Hey! I’m a bit late but I’m thrilled to see more people interested in vectorization! :blush:

The tile vector concept seems to describe what we call “virtual vectors”, which are vectors that do not necessarily adhere to the dimensionality, sizes, constraints and other characteristics of the specific target vector registers. We widely use virtual vectors in the Linalg vectorizer to model multi-dimensional unrolling strategies over the vector iteration space. For example, we can generate vector<8x32xf32>for a target with 512-bit vector registers. This configuration effectively applies a 2x unroll factor to the innermost vector dimension and an 8x unroll factor to the outer one.

It seems like you are missing the actual target legalization part, which would allow you to apply further target-specific optimizations in MLIR once the vector types are in their final form. While we do not have full-blown legalization passes, we have a few transformations that could be useful. For example, we use vector unrolling to turn a multi-dimensional vector into 1-D vectors. Unfortunately, not all operations are currently supported, and this won’t legalize the contiguous vector dimension. You might also want to look at vector linearization. With these transformations in place, it should be relatively simple to implement a pass that splits 1-D vectors into smaller vectors that fit the physical vector registers.

Going back to tiling, I would be concerned if we used the concept of vector to model any kind of memory or cache level tiling. Vectors and memory/caches are independent concepts and should be modeled accordingly, and that’s where the tensor type plays the right role, IMO.

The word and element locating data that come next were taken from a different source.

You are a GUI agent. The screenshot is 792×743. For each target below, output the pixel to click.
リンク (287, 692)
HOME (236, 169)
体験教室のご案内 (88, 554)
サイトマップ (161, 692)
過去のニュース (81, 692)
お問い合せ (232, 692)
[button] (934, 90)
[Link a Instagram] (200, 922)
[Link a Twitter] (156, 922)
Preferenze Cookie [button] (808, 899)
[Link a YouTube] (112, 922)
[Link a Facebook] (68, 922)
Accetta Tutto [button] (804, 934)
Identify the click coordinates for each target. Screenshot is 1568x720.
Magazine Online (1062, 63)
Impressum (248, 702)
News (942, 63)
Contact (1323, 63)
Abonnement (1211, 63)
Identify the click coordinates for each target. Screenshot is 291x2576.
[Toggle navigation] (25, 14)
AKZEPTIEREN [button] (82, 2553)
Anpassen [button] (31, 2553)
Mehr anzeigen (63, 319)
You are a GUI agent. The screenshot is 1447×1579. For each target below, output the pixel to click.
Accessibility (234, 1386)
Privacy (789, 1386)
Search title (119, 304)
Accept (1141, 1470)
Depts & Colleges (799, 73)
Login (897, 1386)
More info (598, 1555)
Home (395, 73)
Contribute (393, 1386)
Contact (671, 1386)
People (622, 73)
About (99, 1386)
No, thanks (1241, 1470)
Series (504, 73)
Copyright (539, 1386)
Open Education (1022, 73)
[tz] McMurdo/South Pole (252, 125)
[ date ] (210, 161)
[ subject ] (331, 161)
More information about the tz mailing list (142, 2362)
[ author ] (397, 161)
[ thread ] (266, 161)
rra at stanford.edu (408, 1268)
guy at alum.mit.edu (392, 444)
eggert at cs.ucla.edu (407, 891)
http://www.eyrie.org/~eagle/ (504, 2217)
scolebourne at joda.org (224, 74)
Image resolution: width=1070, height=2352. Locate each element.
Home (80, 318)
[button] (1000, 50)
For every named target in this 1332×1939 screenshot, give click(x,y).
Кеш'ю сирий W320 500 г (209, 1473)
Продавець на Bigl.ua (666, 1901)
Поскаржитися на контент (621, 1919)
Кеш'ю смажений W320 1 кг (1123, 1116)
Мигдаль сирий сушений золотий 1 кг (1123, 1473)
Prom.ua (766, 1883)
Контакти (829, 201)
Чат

I think there might be a misunderstanding here. If we apply vector unrolling and similar transformations to the 32x32 vector targeting the physical vector register size, we would end up with the code you described above. However, if we apply an extra level of tiling with the physical vector register size, we should end up with two more scf.for ops (one for each dimension) and just a few operations working on the actual physical vector register.

In general, I agree with @ftynse in that Linalg is designed to work on tensors and heavily relies on tiling and tensor slicing to apply different transformations. It would be hard to change these fundamental principles.